▶ [Recorded data]:

↓

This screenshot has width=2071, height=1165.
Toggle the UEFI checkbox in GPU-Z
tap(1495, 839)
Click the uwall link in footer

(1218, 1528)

↑

▶ [Work instruction]: Retype each line of the material above exactly.

▶ [Your solution]:
This screenshot has width=2071, height=1165.
Toggle the UEFI checkbox in GPU-Z
tap(1495, 839)
Click the uwall link in footer

(1218, 1528)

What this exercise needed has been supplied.